■ WHAT THE TASK ASKS ■
Set down, character for character, everything in the records below from the line holding "This screenshot has height=750, width=600." down to the line holding "You are a computer-use", and no other line.

■ DATA FOR THIS TASK ■

○ ○ ○ ○ ○ ○ ○

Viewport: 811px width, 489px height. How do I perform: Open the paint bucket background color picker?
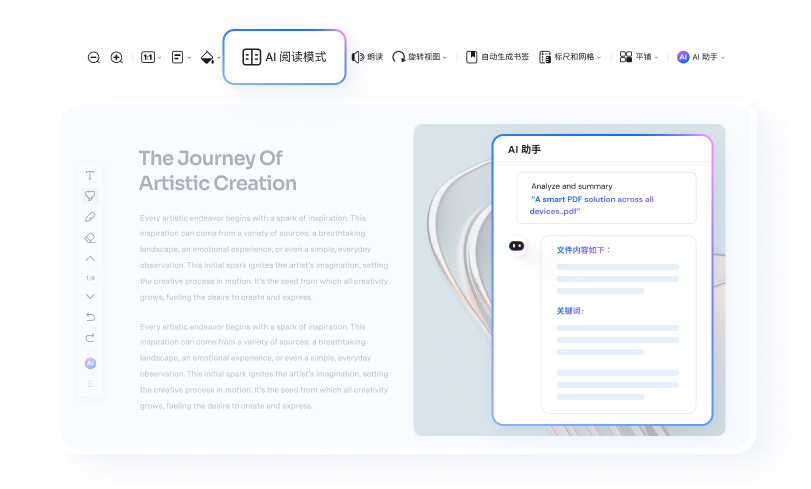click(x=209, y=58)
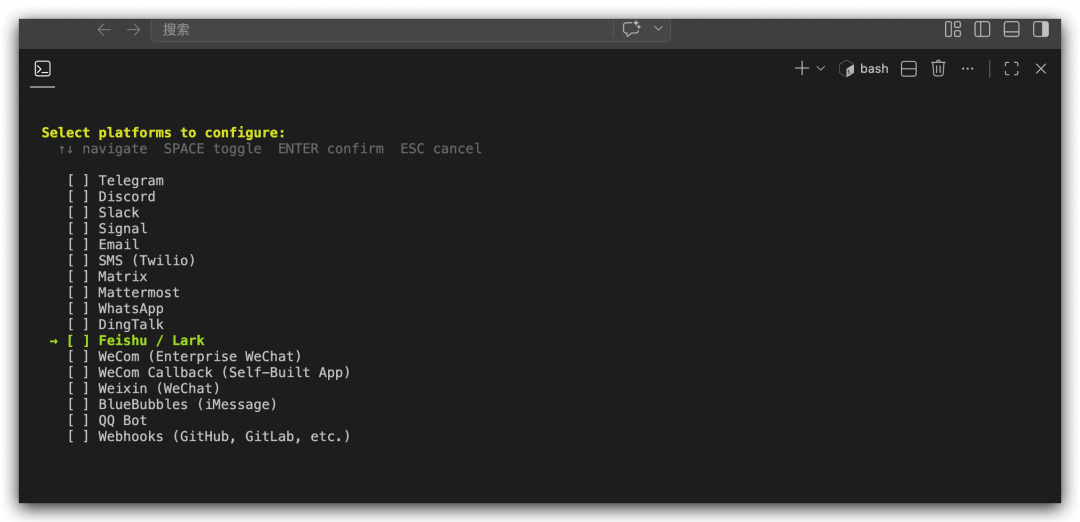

○ ○ ○ ○ ○ ○ ○

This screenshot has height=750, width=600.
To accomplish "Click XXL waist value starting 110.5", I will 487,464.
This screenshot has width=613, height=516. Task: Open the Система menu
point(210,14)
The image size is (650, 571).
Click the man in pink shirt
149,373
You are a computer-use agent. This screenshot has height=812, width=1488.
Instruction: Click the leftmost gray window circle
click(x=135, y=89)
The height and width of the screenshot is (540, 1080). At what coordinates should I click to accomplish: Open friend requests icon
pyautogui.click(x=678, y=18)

○ ○ ○ ○ ○ ○ ○

■ THE COMPLETED TASK ■
This screenshot has height=750, width=600.
To accomplish "Click XXL waist value starting 110.5", I will 487,464.
This screenshot has width=613, height=516. Task: Open the Система menu
point(210,14)
The image size is (650, 571).
Click the man in pink shirt
149,373
You are a computer-use agent. This screenshot has height=812, width=1488.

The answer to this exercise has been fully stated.